TASK DIRECTIONS >> Output exactly the lines from the line with "bohemian area rugs 9x12 (224, 2103)" through the end of the records below. Include nothing else.

WORKING DATA >>
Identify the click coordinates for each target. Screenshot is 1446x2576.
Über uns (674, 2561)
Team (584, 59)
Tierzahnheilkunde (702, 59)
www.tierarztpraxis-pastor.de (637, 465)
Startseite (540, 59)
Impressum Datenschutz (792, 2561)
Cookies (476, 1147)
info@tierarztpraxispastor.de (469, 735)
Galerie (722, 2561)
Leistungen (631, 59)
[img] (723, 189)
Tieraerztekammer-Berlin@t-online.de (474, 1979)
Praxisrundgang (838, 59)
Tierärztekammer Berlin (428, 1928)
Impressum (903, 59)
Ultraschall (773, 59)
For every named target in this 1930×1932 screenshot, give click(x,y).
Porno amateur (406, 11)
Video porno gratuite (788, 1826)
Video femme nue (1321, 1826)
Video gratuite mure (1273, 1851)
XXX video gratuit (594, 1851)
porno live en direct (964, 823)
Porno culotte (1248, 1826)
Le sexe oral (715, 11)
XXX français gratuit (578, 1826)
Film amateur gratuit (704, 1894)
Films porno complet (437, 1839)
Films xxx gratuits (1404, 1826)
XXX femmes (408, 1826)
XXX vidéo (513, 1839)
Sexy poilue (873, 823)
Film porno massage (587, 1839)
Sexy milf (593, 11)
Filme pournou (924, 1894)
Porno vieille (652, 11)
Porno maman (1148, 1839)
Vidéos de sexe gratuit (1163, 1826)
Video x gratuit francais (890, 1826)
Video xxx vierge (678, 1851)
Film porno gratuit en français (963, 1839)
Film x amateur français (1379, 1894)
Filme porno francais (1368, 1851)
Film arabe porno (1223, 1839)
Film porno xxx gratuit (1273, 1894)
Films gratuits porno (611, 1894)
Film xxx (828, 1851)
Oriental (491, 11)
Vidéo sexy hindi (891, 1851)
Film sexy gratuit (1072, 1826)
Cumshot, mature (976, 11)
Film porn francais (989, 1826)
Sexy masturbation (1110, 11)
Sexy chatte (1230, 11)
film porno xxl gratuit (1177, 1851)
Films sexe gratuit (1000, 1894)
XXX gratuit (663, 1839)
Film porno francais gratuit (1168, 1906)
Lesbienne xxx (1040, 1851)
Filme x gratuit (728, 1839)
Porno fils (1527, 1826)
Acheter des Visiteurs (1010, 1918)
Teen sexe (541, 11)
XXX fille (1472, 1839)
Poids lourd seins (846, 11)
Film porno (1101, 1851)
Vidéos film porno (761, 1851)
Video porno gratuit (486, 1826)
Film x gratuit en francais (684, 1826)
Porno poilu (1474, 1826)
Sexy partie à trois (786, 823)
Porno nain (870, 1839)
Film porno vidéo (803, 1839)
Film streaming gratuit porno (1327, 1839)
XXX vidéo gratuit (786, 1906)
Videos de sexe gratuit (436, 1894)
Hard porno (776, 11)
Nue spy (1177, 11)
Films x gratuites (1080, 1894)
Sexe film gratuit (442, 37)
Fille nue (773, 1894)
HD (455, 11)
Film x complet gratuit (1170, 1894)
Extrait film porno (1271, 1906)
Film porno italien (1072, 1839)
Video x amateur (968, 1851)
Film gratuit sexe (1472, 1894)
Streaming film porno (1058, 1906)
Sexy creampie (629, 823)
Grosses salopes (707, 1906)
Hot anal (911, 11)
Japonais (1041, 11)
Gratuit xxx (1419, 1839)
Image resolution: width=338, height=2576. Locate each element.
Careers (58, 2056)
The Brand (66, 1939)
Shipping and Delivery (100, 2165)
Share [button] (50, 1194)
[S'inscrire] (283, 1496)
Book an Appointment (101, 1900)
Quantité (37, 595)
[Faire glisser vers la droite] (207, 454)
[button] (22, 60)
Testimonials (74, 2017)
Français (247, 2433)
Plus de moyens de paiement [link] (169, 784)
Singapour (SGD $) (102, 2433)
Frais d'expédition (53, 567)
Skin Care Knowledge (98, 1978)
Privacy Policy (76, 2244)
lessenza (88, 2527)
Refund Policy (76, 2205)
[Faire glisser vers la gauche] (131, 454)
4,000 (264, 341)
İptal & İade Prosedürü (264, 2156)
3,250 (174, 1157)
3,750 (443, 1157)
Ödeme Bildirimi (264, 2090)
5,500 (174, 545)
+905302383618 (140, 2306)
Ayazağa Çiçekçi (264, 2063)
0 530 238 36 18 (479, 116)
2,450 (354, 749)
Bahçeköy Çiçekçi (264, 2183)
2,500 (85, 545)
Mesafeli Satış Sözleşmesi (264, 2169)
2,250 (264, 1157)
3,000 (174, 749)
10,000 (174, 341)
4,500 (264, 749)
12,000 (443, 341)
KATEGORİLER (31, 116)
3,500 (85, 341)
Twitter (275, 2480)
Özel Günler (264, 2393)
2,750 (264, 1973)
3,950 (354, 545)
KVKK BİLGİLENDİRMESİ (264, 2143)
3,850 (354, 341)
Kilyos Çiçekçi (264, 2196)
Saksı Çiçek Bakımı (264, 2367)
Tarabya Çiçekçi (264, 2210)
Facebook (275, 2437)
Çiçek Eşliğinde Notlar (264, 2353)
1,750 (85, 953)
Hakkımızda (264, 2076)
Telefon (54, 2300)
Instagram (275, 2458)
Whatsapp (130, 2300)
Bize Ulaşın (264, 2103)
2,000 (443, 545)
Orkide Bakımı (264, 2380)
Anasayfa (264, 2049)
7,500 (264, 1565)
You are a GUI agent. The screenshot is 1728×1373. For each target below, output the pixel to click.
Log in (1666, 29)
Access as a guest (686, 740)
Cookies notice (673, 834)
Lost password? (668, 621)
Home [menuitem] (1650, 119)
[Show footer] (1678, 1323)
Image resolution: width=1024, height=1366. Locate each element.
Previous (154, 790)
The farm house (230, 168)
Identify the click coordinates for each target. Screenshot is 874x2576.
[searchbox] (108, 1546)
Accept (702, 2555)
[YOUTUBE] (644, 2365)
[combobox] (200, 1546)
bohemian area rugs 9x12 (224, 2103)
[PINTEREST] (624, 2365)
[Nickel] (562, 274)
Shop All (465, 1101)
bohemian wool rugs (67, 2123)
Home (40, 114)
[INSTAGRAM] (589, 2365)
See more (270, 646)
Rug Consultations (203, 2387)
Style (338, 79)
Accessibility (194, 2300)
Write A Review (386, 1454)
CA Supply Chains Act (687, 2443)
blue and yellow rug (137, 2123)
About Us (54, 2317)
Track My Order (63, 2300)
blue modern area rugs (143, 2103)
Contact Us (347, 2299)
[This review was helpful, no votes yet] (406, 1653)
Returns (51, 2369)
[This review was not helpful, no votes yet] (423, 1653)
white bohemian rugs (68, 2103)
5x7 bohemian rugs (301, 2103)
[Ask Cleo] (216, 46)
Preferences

EXERCISE ANSWER >>
bohemian area rugs 9x12 (224, 2103)
[PINTEREST] (624, 2365)
[Nickel] (562, 274)
Shop All (465, 1101)
bohemian wool rugs (67, 2123)
Home (40, 114)
[INSTAGRAM] (589, 2365)
See more (270, 646)
Rug Consultations (203, 2387)
Style (338, 79)
Accessibility (194, 2300)
Write A Review (386, 1454)
CA Supply Chains Act (687, 2443)
blue and yellow rug (137, 2123)
About Us (54, 2317)
Track My Order (63, 2300)
blue modern area rugs (143, 2103)
Contact Us (347, 2299)
[This review was helpful, no votes yet] (406, 1653)
Returns (51, 2369)
[This review was not helpful, no votes yet] (423, 1653)
white bohemian rugs (68, 2103)
5x7 bohemian rugs (301, 2103)
[Ask Cleo] (216, 46)
Preferences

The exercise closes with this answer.